During the communion service, I decided to cut it short. Not because I didn’t want communion, but because I was afraid I’d mess something up due to my bad eyesight.
I get a little panicky anytime I’m required to do something in public that requires me to rely on my vision. Like the time I showed up to a women’s group meeting, and they passed out the crafting supplies. I thought we were listening to a talk!
Or the time I couldn’t figure out how to work the coffee dispenser at a baby shower. A little help here!
It’s pretty much guaranteed that if I venture out of my house, something’s going to trip me up. Not literally, but mentally, and then I’m going to say something dumb.
Once while visiting Cape May, New Jersey, and driving around looking for a lighthouse, I pointed to a telephone pole and announced, “There it is!”
Yeah, really. My family enjoyed that one for a while. (In my defense, and on a more serious note, I later found out I had bleeding in my retina at that time.)
The fear of making mistakes in public can make a visually-impaired person want to stay home. But then you get bored and lonely. So eventually you have to make peace with it. It’s venture out and (probably) make mistakes, or stay in and grow bitter. Laughter helps ease the errors immensely. So, as long as no bodily injuries result—it’s OK to laugh.
Last week in church when communion was announced, I sat on the end of the aisle (a convenience planned in advance). So it was easy to ready for my escape.
I’ll just wait in the commons area till the rest of the family’s done.

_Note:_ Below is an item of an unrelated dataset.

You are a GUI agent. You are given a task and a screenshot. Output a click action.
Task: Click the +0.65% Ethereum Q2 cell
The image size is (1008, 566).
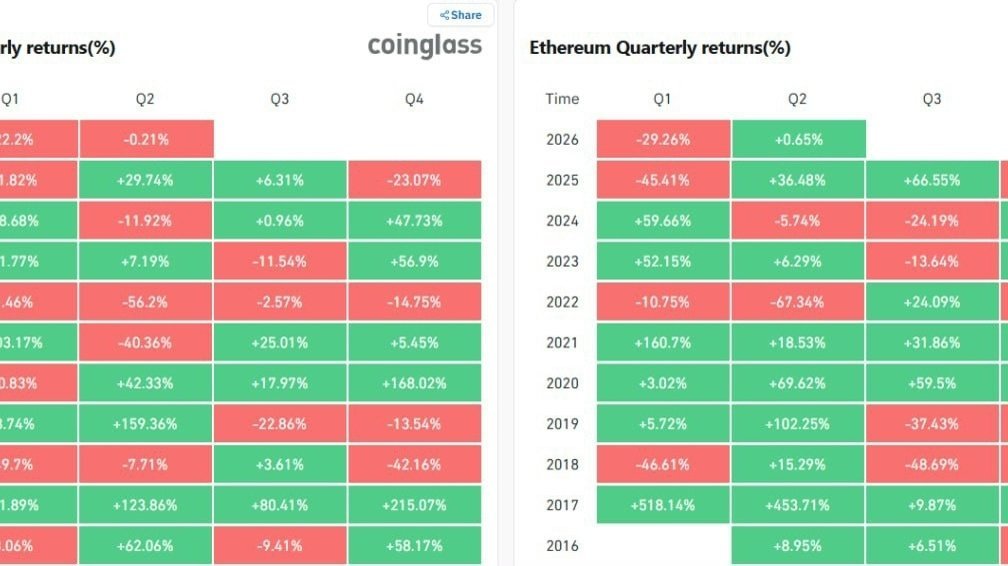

No big deal.
I reached for my coat, my purse, the bulletin, and then… “Excuse me, Miss. Would you mind making sure my little boy gets up and back to communion alright? I have to go up front and help.”
(I thought about telling the man next to me I was legally blind, but there didn’t seem to be time. Besides, no need to own it unless I actually lost the boy in the crowd. Then he’d just have to understand. Or not.)
As soon as the guy interrupted my leaving and before he was done asking his favor, I knew God was acting. He was lassoing me back to His service because He wanted me to stay. It wasn’t about helping this 4-year-old boy (who, as it turned out, didn’t need any help). It was about me trusting God, getting my mind off my insecurities, and putting it onto Him, and what He’s done for us.
“Do this in remembrance of me” (Luke 22:19).
It reminded me of all the other times I’ve tried to quietly slip away and been called back. God is like that. It doesn’t matter how rotten our thoughts or actions are, He still calls us back. He wants a relationship that much!
He loves us.
And I don’t know about you, but I find that incredibly humbling.
Lord, forgive us for all the times we’ve tried to slip away from You. Thank You for always calling us back and providing the start-overs You know we need. Hold us close, God. And let the power of Your victory overcome our fears and insecurities. In Jesus’ Name, Amen.